- **Trecho do documento**
**********
Em julho de 2019, o presidente do STF (Supremo Tribunal Federal), Dias Toffoli, atendeu a pedido da defesa de Flávio Bolsonaro e decidiu suspender todas as investigações que tivessem como base dados sigilosos compartilhados pelo Coaf sem autorização prévia da Justiça. O caso ficou paralisado até 29 de novembro do ano passado, quando a decisão foi revogada pelo ministro Gilmar Mendes, também do STF.
Em 18 de dezembro, o juiz Flávio Itabaiana Nicolau, da 27ª Vara Criminal do Rio, autorizou uma operação de busca e apreensão tendo como alvos ex-funcionários do gabinete de Flávio Bolsonaro na Alerj, entre eles Fabrício Queiroz e sua mulher, Márcia. A autorização foi cedida depois que o Ministério Público do Rio de Janeiro observou uma movimentação suspeita de dinheiro em espécie em uma loja de chocolate da qual o filho do presidente é sócio.
Segundo o MP, a suspeita é de que o estabelecimento tenha sido usado para lavagem do dinheiro da “rachadinha” operada por Queiroz.
**********
- **Perguntas**
#1 Traduza para o inglês esta frase do trecho sobre a investigação de Flávio Bolsonaro: "Segundo o MP, a suspeita é de que o estabelecimento tenha sido usado para lavagem do dinheiro da “rachadinha” operada por Queiroz."
#2 No trecho sobre a investigação de Flávio Bolsonaro, quais são todas as pessoas citadas pelo nome?
#3 Copie do trecho sobre a investigação de Flávio Bolsonaro a parte que começa em "Em julho de" e vai até "presidente é sócio.".

- **Dados disponíveis**
**********
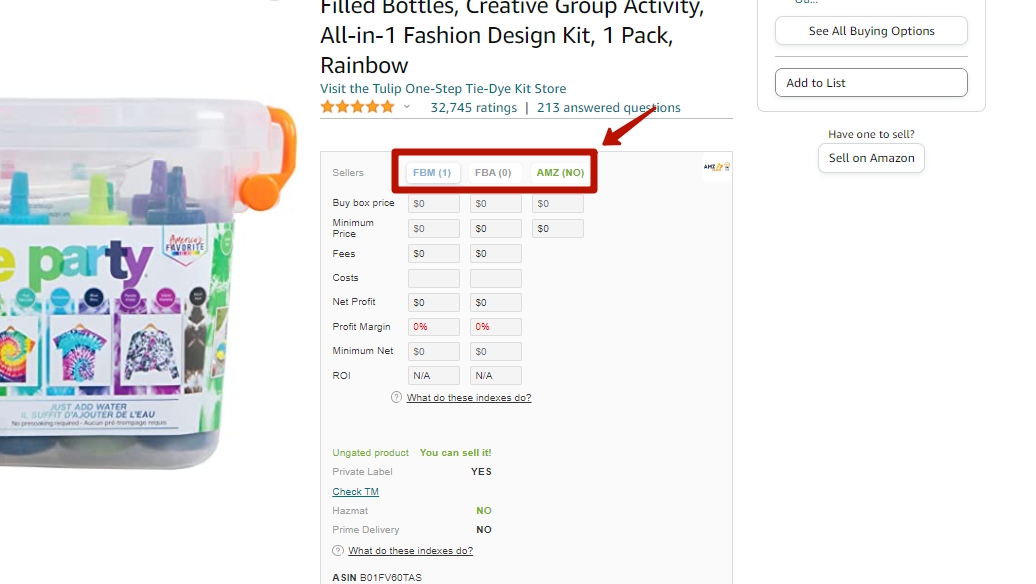1036x584 pixels.
Task: Click the Costs input field
Action: click(x=433, y=277)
**********
- **Respostas das tarefas**
#1 According to the MP, the suspicion is that the establishment was used to launder the money from the “rachadinha” run by Queiroz.

#2
Dias Toffoli
Flávio Bolsonaro
Gilmar Mendes
Flávio Itabaiana Nicolau
Fabrício Queiroz
Márcia

#3
Em julho de 2019, o presidente do STF (Supremo Tribunal Federal), Dias Toffoli, atendeu a pedido da defesa de Flávio Bolsonaro e decidiu suspender todas as investigações que tivessem como base dados sigilosos compartilhados pelo Coaf sem autorização prévia da Justiça. O caso ficou paralisado até 29 de novembro do ano passado, quando a decisão foi revogada pelo ministro Gilmar Mendes, também do STF.
Em 18 de dezembro, o juiz Flávio Itabaiana Nicolau, da 27ª Vara Criminal do Rio, autorizou uma operação de busca e apreensão tendo como alvos ex-funcionários do gabinete de Flávio Bolsonaro na Alerj, entre eles Fabrício Queiroz e sua mulher, Márcia. A autorização foi cedida depois que o Ministério Público do Rio de Janeiro observou uma movimentação suspeita de dinheiro em espécie em uma loja de chocolate da qual o filho do presidente é sócio.